## Given instruction
Can you convert the lines from the one containing "Given: Open the File menu" through the one containing "click(x=634, y=55)" into a JSON list of strings, one string per line, leaving out any blank lines?

● ● ● ● ●

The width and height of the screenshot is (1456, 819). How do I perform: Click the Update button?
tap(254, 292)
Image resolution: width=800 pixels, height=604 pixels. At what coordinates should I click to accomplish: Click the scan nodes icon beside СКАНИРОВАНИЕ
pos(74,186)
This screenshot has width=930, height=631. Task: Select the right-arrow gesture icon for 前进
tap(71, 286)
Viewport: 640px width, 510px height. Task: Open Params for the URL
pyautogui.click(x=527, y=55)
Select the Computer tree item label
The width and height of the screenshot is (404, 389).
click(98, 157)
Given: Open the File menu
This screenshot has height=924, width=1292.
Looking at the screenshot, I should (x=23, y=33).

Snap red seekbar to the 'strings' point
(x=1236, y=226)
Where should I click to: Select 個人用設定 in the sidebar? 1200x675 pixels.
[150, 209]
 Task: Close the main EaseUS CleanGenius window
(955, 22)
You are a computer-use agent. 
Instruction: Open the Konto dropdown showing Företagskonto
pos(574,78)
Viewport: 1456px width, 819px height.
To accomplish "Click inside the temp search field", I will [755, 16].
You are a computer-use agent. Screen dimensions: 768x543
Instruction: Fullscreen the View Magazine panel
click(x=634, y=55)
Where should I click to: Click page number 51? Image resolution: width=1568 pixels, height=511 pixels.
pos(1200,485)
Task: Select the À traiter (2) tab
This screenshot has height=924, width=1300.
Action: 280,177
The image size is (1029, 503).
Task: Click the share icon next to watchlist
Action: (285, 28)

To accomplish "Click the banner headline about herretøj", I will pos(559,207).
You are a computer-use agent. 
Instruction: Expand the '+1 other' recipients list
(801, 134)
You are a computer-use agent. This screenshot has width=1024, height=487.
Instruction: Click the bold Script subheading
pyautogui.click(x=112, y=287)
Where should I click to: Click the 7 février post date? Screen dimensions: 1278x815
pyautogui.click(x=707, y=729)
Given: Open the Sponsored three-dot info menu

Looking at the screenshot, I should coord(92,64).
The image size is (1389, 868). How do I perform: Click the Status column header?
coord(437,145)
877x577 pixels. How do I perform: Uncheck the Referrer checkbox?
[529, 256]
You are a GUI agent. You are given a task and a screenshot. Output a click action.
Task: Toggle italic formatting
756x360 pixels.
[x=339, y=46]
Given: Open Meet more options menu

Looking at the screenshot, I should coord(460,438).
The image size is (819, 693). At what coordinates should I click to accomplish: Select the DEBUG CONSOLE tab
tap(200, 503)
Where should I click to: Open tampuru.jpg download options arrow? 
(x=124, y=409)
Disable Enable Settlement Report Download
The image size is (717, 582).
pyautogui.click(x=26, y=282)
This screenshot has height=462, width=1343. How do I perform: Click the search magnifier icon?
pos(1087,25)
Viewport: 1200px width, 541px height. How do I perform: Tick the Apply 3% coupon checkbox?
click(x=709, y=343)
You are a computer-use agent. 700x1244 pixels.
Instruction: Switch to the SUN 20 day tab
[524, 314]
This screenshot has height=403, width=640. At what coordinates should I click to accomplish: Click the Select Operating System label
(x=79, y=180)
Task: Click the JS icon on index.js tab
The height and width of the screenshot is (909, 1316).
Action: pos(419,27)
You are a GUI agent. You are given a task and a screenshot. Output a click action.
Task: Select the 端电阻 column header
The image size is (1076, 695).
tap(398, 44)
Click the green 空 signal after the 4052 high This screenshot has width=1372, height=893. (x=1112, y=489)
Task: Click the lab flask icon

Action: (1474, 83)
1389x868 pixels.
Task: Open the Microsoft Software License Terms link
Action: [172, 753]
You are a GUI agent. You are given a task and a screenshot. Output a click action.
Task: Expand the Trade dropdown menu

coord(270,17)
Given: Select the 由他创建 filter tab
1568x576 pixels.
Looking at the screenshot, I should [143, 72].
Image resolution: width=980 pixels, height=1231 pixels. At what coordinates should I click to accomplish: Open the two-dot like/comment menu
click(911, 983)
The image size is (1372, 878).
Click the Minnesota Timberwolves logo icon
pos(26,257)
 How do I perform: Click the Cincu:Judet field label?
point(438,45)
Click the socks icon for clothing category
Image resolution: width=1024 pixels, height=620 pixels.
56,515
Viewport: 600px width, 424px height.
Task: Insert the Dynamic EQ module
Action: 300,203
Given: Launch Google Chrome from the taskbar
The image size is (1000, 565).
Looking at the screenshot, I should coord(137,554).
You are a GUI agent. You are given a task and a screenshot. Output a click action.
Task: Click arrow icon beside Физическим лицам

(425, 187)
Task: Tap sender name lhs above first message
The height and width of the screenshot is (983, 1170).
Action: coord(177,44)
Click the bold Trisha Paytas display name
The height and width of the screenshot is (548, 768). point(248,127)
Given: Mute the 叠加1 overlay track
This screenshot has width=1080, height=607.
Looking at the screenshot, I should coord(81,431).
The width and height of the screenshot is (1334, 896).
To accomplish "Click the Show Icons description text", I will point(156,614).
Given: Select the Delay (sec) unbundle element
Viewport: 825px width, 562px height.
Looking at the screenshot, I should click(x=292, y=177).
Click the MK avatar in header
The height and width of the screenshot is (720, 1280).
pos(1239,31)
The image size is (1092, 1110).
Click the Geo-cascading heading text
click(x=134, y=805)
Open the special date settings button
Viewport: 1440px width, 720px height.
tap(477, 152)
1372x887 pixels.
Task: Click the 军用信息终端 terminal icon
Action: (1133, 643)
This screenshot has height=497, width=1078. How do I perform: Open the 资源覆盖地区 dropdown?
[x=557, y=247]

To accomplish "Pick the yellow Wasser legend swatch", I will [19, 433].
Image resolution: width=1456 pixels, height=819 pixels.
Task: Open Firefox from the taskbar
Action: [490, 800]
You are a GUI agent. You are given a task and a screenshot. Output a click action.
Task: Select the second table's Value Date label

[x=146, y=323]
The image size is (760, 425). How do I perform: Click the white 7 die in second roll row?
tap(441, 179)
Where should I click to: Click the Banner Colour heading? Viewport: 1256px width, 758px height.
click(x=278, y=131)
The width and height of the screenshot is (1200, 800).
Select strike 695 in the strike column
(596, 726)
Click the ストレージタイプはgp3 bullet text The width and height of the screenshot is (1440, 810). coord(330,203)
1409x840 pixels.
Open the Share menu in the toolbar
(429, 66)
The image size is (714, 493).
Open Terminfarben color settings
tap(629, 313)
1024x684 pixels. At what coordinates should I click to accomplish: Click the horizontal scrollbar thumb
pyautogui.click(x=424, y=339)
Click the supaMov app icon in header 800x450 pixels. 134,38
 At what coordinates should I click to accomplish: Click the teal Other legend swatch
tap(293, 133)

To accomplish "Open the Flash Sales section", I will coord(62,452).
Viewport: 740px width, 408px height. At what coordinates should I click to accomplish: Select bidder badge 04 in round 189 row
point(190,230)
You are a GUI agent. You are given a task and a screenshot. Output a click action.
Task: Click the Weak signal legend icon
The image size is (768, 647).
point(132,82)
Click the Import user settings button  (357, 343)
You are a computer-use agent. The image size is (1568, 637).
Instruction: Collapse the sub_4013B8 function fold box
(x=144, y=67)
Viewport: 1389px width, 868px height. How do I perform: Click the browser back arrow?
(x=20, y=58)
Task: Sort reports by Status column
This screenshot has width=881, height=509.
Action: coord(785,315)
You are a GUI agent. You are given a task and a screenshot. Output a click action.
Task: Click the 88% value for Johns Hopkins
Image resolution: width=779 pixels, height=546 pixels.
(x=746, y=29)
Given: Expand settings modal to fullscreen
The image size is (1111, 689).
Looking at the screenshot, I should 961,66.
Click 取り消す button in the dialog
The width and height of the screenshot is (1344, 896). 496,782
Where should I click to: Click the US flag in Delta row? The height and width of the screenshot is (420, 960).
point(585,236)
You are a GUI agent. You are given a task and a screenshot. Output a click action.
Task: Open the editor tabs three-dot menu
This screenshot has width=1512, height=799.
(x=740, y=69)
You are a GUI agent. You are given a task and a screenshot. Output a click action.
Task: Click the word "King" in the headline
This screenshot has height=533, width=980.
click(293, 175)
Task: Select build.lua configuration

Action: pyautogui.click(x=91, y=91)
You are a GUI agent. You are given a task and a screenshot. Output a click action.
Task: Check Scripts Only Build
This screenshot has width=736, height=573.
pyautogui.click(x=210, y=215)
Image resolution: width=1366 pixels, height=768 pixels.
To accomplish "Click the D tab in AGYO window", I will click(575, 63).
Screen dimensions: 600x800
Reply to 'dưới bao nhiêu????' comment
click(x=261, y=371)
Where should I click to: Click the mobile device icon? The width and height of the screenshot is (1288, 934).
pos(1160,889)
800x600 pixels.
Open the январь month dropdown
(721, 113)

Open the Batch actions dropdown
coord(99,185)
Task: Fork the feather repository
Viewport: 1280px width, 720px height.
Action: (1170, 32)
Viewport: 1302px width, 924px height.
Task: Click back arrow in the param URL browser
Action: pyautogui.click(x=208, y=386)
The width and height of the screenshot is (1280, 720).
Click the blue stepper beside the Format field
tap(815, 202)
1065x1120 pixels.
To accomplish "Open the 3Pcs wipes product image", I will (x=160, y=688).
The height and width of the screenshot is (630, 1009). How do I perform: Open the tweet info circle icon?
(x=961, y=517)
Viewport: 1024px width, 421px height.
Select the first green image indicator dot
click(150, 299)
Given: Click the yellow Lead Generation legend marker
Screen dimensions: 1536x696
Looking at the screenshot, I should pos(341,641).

● ● ● ● ●

## Worked solution
[
  "Given: Open the File menu",
  "This screenshot has height=924, width=1292.",
  "Looking at the screenshot, I should (x=23, y=33).",
  "Snap red seekbar to the 'strings' point",
  "(x=1236, y=226)",
  "Where should I click to: Select 個人用設定 in the sidebar? 1200x675 pixels.",
  "[150, 209]",
  " Task: Close the main EaseUS CleanGenius window",
  "(955, 22)",
  "You are a computer-use agent. ",
  "Instruction: Open the Konto dropdown showing Företagskonto",
  "pos(574,78)",
  "Viewport: 1456px width, 819px height.",
  "To accomplish \"Click inside the temp search field\", I will [755, 16].",
  "You are a computer-use agent. Screen dimensions: 768x543",
  "Instruction: Fullscreen the View Magazine panel",
  "click(x=634, y=55)"
]